+++ Text to read +++

Amgen Inc. v. Coherus Biosciences Inc.
931 F.3d 1154
| Fed. Cir. | 2019Background
- Amgen’s U.S. Patent No. 8,273,707 claims a process to increase the dynamic capacity of hydrophobic interaction chromatography (HIC) columns by using one of three specific two‑salt combinations (citrate/sulfate, citrate/acetate, sulfate/acetate) at 0.1–1.0 M each.
- During prosecution the examiner rejected the claims as obvious over Holtz, which disclosed salts for HIC but not the claimed salt combinations or an increase in dynamic capacity.
- Amgen responded, distinguishing Holtz by asserting (a) Holtz does not teach combinations of salts, (b) Holtz does not teach the particular combinations claimed, and (c) Holtz does not teach use of combinations to increase dynamic capacity. Amgen submitted a declaration emphasizing the claimed "particular" salt pairs and their benefits.
- The patent issued after continued prosecution. Later, Coherus sought FDA approval for a biosimilar and disclosed a manufacturing buffer containing a salt combination different from Amgen’s three claimed pairs.
- Amgen sued Coherus for infringement under the doctrine of equivalents; Coherus moved to dismiss under Rule 12(b)(6). The district court dismissed, holding Amgen clearly and unmistakably surrendered unclaimed salt combinations during prosecution (argument‑based prosecution history estoppel).
- The Federal Circuit affirmed, concluding Amgen’s prosecution statements and declaration surrendered claim scope for other salt combinations, barring reliance on equivalents; the court did not reach Amgen’s alternative argument about dedication to the public.
Issues
| Issue | Plaintiff's Argument | Defendant's Argument | Held |
|---|---|---|---|
| Whether prosecution history estoppel bars Amgen from asserting infringement under the doctrine of equivalents for salt combinations not literally claimed | Amgen: its prosecution distinctions focused on Holtz’s lack of teaching of increased dynamic capacity and any salt combinations generally; references to "particular combinations" were descriptive, not a surrender of other combinations | Coherus: Amgen repeatedly and clearly distinguished Holtz by pointing to the "particular combinations" it claimed, thereby surrendering unclaimed salt pairs | Held: Estoppel applies—Amgen clearly and unmistakably surrendered other salt combinations, so doctrine of equivalents is barred |
| Whether only the final prosecution submission controls argument‑based estoppel | Amgen: estoppel should be based on arguments in the last response before allowance | Coherus: earlier clear prosecution statements can create estoppel even if not repeated in the last submission | Held: Earlier clear statements can create estoppel; no requirement that only the final submission controls |
| Whether separate prosecution arguments create separate estoppels | Amgen: multiple grounds to distinguish prior art should be read together, not create separate surrender | Coherus: separate, independent distinctions can each create estoppels | Held: Separate bases can create separate estoppels so long as they were not combined to make a single distinguishing rationale |
| Whether district court erred in dismissing on estoppel grounds at Rule 12(b)(6) stage | Amgen: factual inferences should be resolved in its favor; estoppel inappropriate on the pleadings | Coherus: prosecution history is part of the record and Amgen’s own filings show clear surrender | Held: Dismissal affirmed—prosecution record shows clear and unmistakable surrender as a matter of law |
Key Cases Cited
- Trading Techs. Int’l v. Open E Cry, LLC, 728 F.3d 1309 (Fed. Cir. 2013) (prosecution history estoppel bars recapture of surrendered subject matter by equivalents)

+++

▶ [Requests]
1. Duplicate the passage of the Amgen v. Coherus case summary starting with "- The patent" and going on through "to the public.".
2. Answer these questions on the Amgen v. Coherus case summary:
(a) What is the number of the Amgen patent at issue?
(b) Under which rule did Coherus move to dismiss?
(c) In what year was Trading Techs. Int'l v. Open E Cry, LLC decided?
3. Resume the Amgen v. Coherus case summary after its last line.

+++ Material provided +++

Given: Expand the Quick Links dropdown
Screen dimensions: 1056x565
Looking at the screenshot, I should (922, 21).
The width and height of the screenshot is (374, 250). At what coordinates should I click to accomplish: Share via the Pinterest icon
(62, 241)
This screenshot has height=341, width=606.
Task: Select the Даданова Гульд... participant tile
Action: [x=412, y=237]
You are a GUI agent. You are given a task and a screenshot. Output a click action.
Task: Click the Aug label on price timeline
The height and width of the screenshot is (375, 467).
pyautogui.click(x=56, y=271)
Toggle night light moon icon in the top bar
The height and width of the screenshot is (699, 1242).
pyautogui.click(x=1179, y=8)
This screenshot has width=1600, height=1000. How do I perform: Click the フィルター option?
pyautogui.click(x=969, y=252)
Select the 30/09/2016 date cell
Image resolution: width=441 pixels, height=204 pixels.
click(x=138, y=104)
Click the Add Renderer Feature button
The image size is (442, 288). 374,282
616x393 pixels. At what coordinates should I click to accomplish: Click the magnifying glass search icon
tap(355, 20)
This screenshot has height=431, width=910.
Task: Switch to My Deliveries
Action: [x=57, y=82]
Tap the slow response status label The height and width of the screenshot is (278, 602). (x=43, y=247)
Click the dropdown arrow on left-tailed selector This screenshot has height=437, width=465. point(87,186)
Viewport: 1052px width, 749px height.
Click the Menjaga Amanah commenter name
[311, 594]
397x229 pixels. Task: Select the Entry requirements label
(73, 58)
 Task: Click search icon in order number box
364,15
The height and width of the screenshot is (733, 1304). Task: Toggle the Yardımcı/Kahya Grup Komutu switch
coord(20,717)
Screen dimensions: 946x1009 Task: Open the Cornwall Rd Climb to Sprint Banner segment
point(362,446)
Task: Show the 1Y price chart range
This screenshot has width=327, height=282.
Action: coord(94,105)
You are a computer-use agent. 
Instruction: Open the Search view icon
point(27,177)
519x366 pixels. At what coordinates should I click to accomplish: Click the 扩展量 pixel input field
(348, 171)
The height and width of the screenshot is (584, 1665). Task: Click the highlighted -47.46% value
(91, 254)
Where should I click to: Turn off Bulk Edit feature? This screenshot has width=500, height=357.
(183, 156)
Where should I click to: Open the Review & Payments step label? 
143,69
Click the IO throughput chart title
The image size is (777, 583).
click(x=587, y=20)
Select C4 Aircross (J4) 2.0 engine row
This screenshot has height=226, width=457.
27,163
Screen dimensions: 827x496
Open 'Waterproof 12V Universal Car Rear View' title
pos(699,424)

+++

▶ [Results in order]
1.
- The patent issued after continued prosecution. Later, Coherus sought FDA approval for a biosimilar and disclosed a manufacturing buffer containing a salt combination different from Amgen’s three claimed pairs.
- Amgen sued Coherus for infringement under the doctrine of equivalents; Coherus moved to dismiss under Rule 12(b)(6). The district court dismissed, holding Amgen clearly and unmistakably surrendered unclaimed salt combinations during prosecution (argument‑based prosecution history estoppel).
- The Federal Circuit affirmed, concluding Amgen’s prosecution statements and declaration surrendered claim scope for other salt combinations, barring reliance on equivalents; the court did not reach Amgen’s alternative argument about dedication to the public.

2.
(a) U.S. Patent No. 8,273,707
(b) Rule 12(b)(6)
(c) 2013

3.
- Conoco, Inc. v. Energy & Envtl. Int’l, L.C., 460 F.3d 1349 (Fed. Cir. 2006) (describing amendment‑ and argument‑based estoppel and the required clear and unmistakable surrender)
- Deering Precision Instruments, LLC v. Vector Distribution Sys., Inc., 347 F.3d 1314 (Fed. Cir. 2003) (standard for argument‑based estoppel requiring clear surrender)
- PODS, Inc. v. Porta Stor, Inc., 484 F.3d 1359 (Fed. Cir. 2007) (multiple distinct prosecution arguments can create separate estoppels)
- Southwall Techs., Inc. v. Cardinal IG Co., 54 F.3d 1570 (Fed. Cir. 1995) (prosecution arguments can create estoppel even if not strictly necessary for allowance)
- Spectrum Pharm., Inc. v. Sandoz Inc., 802 F.3d 1326 (Fed. Cir. 2015) (doctrine of equivalents and prosecution history estoppel reviewed de novo)
- McZeal v. Sprint Nextel Corp., 501 F.3d 1354 (Fed. Cir. 2007) (standards for Rule 12(b)(6) review in Federal Circuit practice)
- Sands v. McCormick, 502 F.3d 263 (3d Cir. 2007) (Third Circuit standard for reviewing Rule 12(b)(6) dismissals)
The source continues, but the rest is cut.